[Dataset entries]
####

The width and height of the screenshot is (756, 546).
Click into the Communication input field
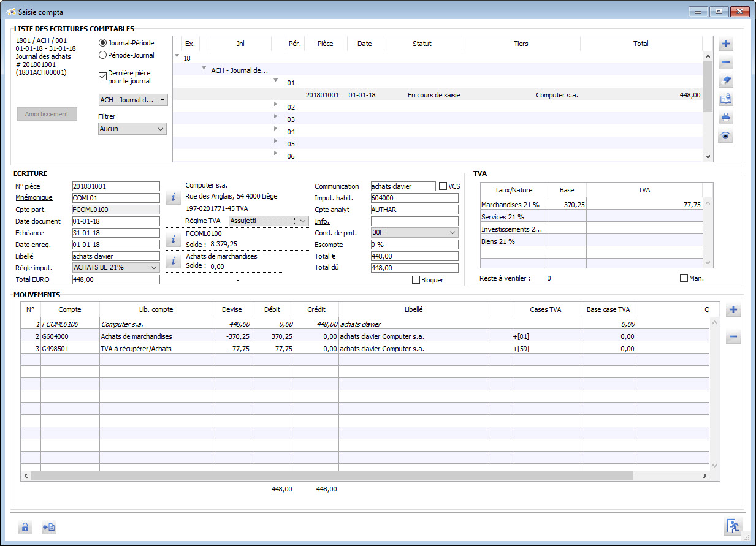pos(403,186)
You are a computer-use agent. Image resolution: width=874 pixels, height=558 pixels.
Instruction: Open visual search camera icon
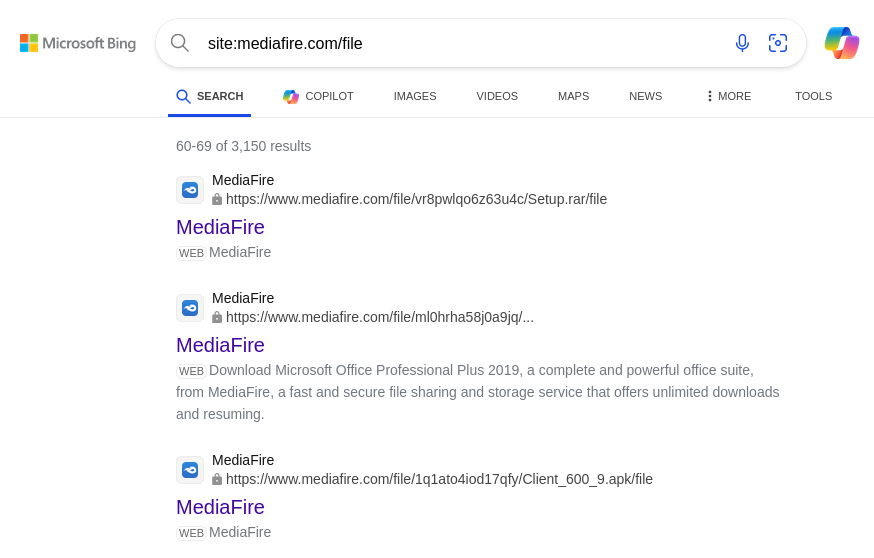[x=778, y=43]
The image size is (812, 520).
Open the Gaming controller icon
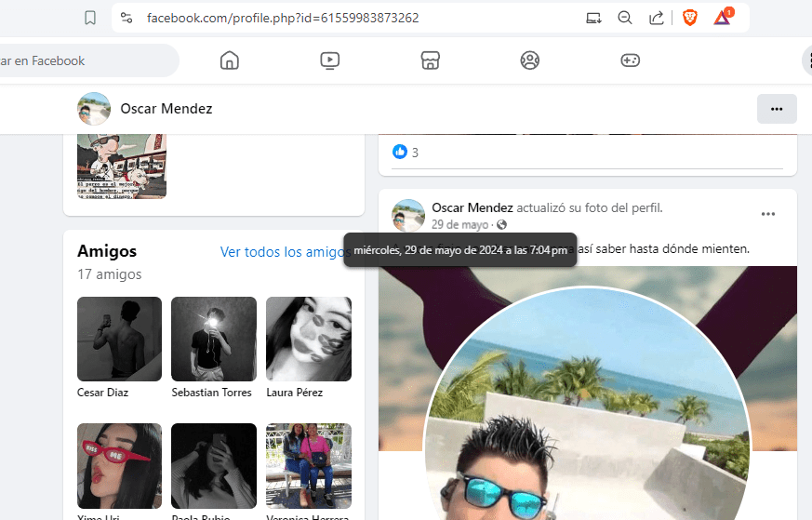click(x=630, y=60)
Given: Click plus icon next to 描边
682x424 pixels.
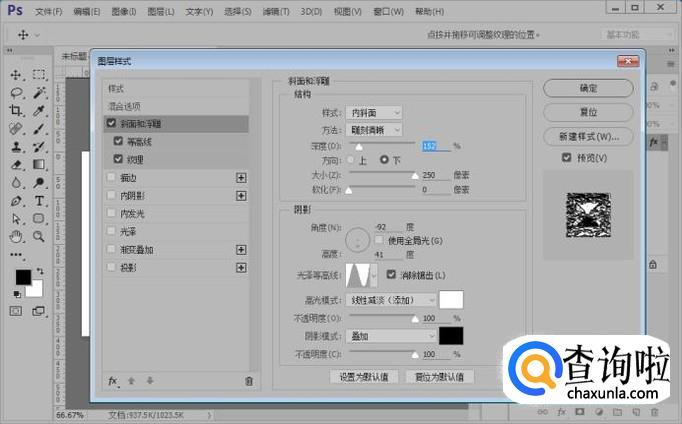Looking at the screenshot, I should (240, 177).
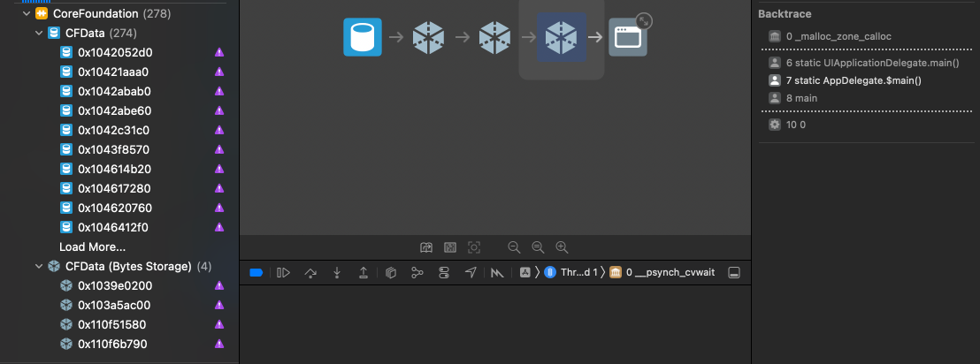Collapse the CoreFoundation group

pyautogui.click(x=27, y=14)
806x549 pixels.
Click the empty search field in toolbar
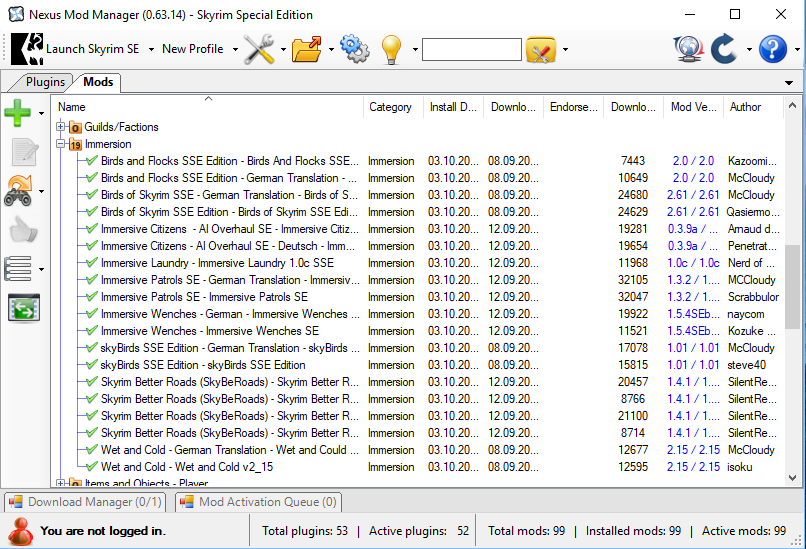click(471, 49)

####

Copy the data word for word, no pictures.

The width and height of the screenshot is (756, 546).
Click into the Communication input field
pos(403,186)
You are a computer-use agent. Image resolution: width=874 pixels, height=558 pixels.
Instruction: Open visual search camera icon
[x=778, y=43]
The image size is (812, 520).
Open the Gaming controller icon
click(x=630, y=60)
Given: Click plus icon next to 描边
682x424 pixels.
Looking at the screenshot, I should (240, 177).
Collapse the CoreFoundation group

pyautogui.click(x=27, y=14)
806x549 pixels.
Click the empty search field in toolbar
click(471, 49)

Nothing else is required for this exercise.